Total RNA was extracted from stationary-phase (24 h) S. epidermidis cultures grown on BHI agar (Oxoid) containing various concentrations (0, 16 and 32 mg l –1) of vancomycin (Sigma), using the RNeasy Mini kit (Qiagen) with an additional step of treatment with RNase-free DNase (Qiagen). The concentration of RNA was determined by measuring the absorbance at 260 nm using an Ultrospec 2100 pro UV–visible spectrophotometer (Amersham Biosciences).
Reverse transcription reactions were performed on total RNA using the Reverse-iT One-Step RT-PCR kit (ABgene), following the supplier's recommendations, in a final volume of 25 µl containing 30 ng total RNA. Reaction mixtures were incubated at 47 °C for 30 min, followed by denaturation at 94 °C for 2 min. cDNA products were amplified as described above (Vandecasteele et al., 2003
). PCR products were analysed on 0.8 % agarose gels. To control for the residual presence of DNA, RT-PCR was also performed in the absence of reverse transcriptase. The data are reported as the mean value of five RT-PCR experiments.

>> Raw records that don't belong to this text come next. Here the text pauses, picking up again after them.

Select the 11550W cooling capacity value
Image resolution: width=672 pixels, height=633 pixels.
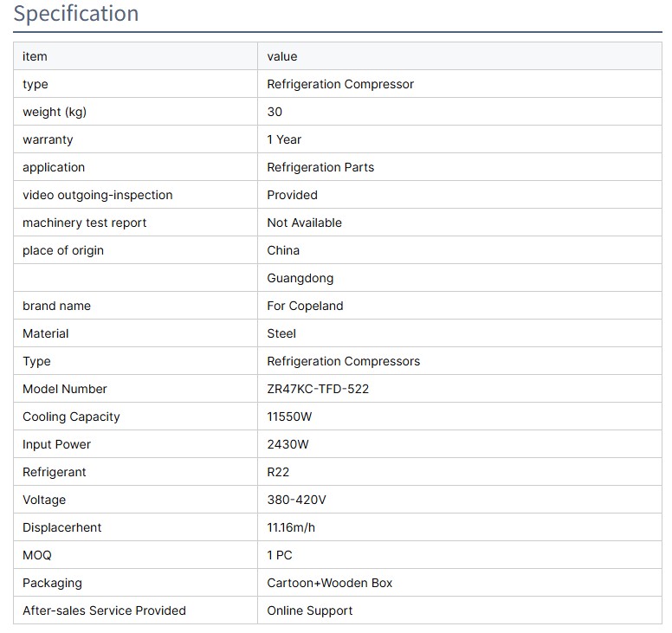click(290, 417)
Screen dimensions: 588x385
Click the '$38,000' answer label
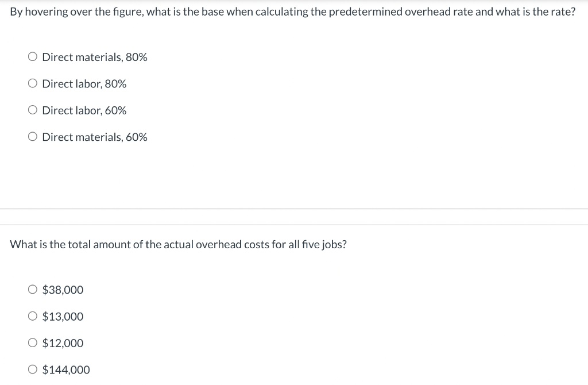point(63,290)
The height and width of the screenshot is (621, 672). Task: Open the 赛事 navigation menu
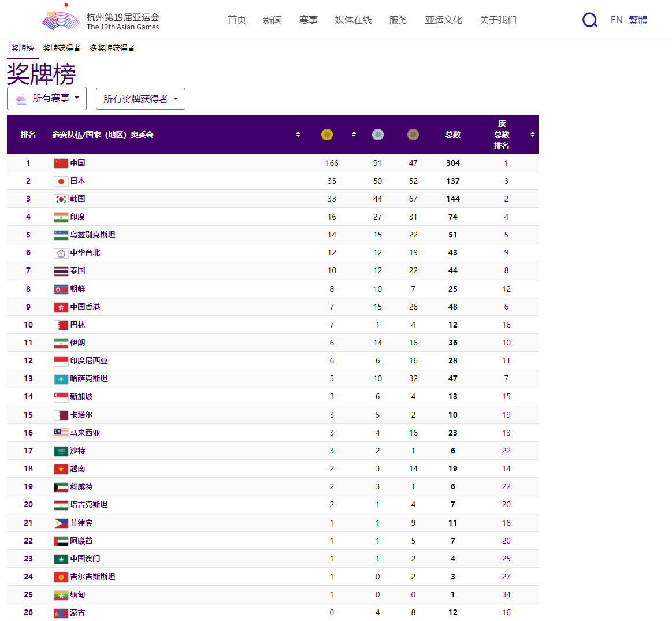[x=308, y=20]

Quantitative PCR (RTq-PCR).
Quantification was performed using a LightCycler apparatus and the FastStart DNA MasterPlus SYBR Green I kit (Roche) using 1 µl or 2 µl of cDNA in a final volume of 20 µl. RNA was prepared as described above, and reverse transcription was performed using 200 ng DNA-free RNA, random primer, and the Transcriptor First Strand cDNA Synthesis kit (Roche), following the supplier's recommendations.
Samples were heated at 95 °C for 10 min before cycling for 45 cycles of 95 °C for 10 s, 55 °C for 20 s, and 72 °C for 25 s. A melting curve plotted at the end of each run verified the specificity of the amplification product. The experiment was repeated three times using cDNA from each of two independent RNA preparations.
The absolute quantification compares the amplification of a target transcript in the sample against a standard curve prepared with known concentrations of the target. The standard curves were generated from tenfold serial dilutions of cDNA and quantified by RTq-PCR using the gyrA gene as described by Eleaume & Jabbouri (2004)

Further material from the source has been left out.